Take the US Constitution (upper case wording) for example. From the beginning, when this non-human dictator was being created, the collective attitude of its founders was that a government is a necessary evil --
EVIL. Were they in their right minds? What kind of leadership is it when it blatantly believes that the government it leads is an 'evil' institution? According to this non-human dictator, the only authority it has are those conferred -- thru consent -- to it by the people it rules over. This is completely opposite from a human dictator whose normal character and behaviors are acquisitive and possessive: I take from you because I can and I will fight to your death to keep what I took from you. This is why the US Constitution is a radical and subversive document, especially when it was created. It is a dictator that limits its power.
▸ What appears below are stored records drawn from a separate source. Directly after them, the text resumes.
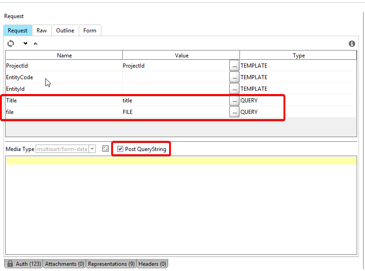This screenshot has width=365, height=271.
Task: Move selected parameter up with arrow
Action: tap(36, 44)
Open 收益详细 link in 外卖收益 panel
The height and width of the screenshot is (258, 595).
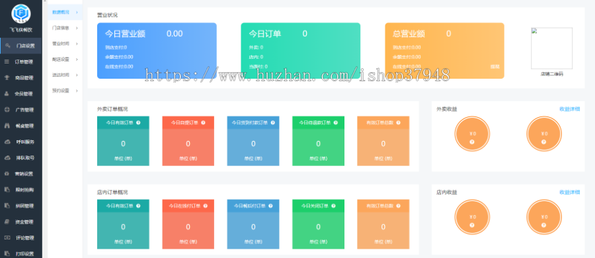tap(570, 109)
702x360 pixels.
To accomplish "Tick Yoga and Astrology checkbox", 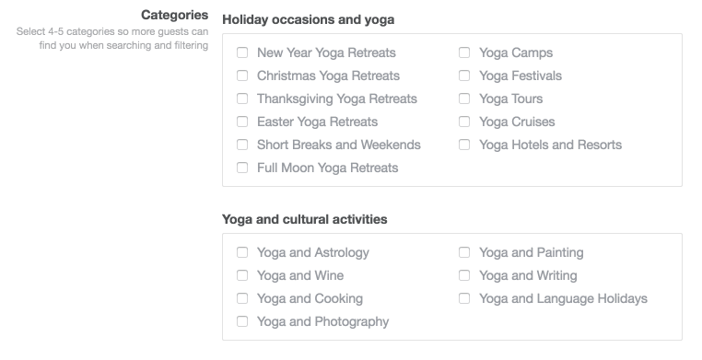I will pos(242,252).
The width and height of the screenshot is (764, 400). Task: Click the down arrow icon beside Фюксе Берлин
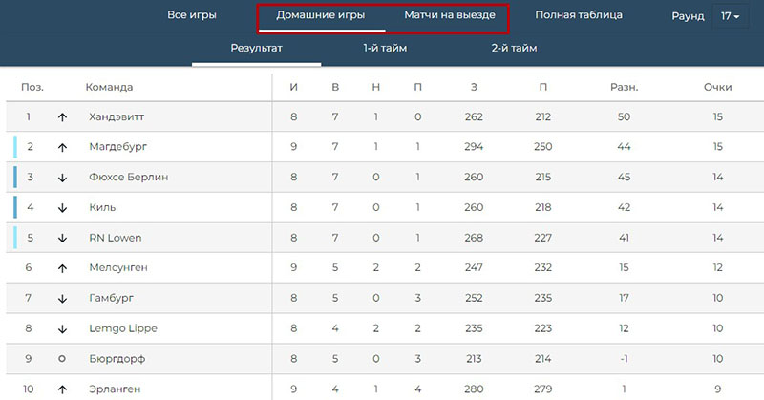tap(62, 178)

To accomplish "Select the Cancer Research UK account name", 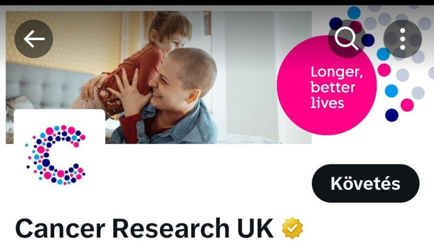I will click(x=144, y=228).
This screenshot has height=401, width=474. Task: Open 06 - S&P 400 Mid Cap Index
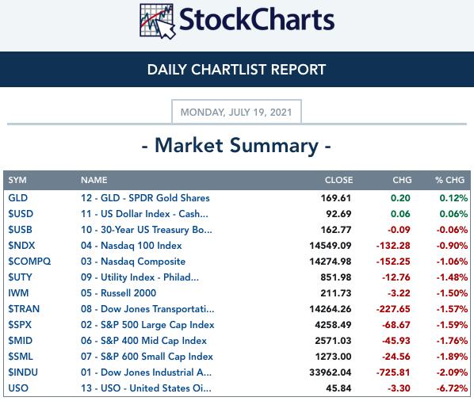click(143, 341)
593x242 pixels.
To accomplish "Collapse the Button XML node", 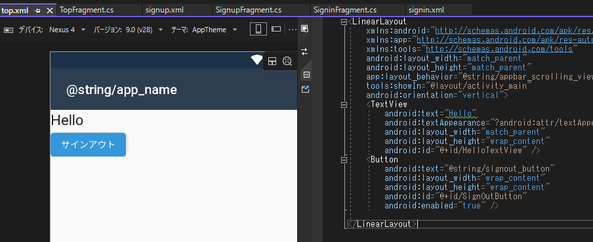I will click(344, 160).
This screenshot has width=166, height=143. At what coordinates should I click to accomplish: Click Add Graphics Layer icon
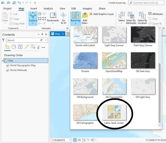click(x=91, y=14)
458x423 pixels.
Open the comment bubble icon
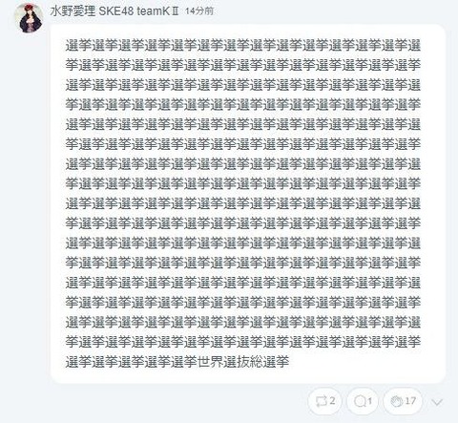360,401
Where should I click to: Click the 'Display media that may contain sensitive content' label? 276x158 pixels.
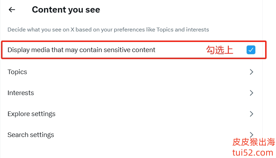click(81, 50)
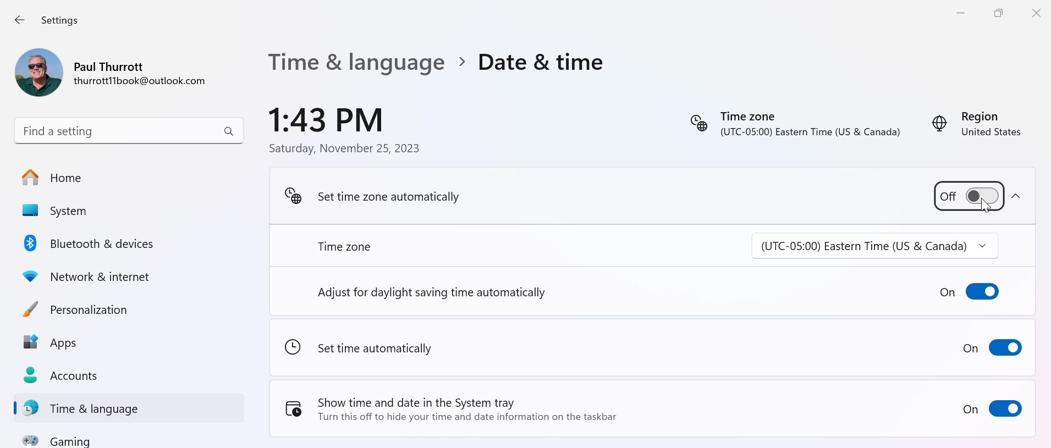Image resolution: width=1051 pixels, height=448 pixels.
Task: Collapse the Set time zone automatically section
Action: (x=1016, y=196)
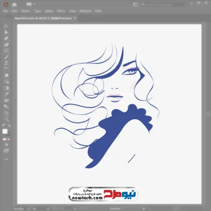
Task: Close the NewTarh.com document tab
Action: 75,18
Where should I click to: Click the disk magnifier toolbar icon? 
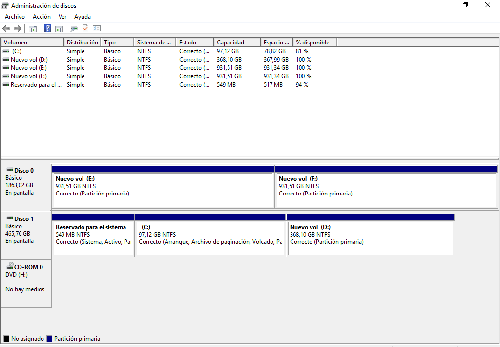tap(74, 29)
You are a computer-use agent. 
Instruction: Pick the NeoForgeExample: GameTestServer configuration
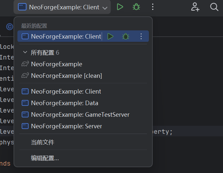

The argument that the US is not a democracy but instead a constitutional republic -- is false. The US is
BOTH a constitutional (dictatorship) republic and a democracy. The character (contents) of this dictator is sufficiently resistant to alteration but can be changed and changed only thru highly involved process. No President can simply write his attitude into the Constitution. Any bill that is speculated to become law by the many leaders of the country, who are popularly elected (democracy) by the people, must pass Constitutional muster, meaning the bill must be examined and debated by the people to see if violate the philosophical foundation of the Constitution. Human dictators do not have this character. Whatever the human dictator say, it is instantly law.
A constitutional dictatorship is no guarantor of peace and prosperity but at least the people have a chance to have their views be instrumental in the characters of this non-human dictator. The people can plead to foreigners that they suffer under a human dictator and most likely they will receive sympathy and moral support for the removal of said human dictator. But if they chose to create a constitution and if they were careless in examining the list of characters to be the philosophical foundation of this dictator, they will have no one to blame but themselves when their lives are miserable and their country in continuous turmoil.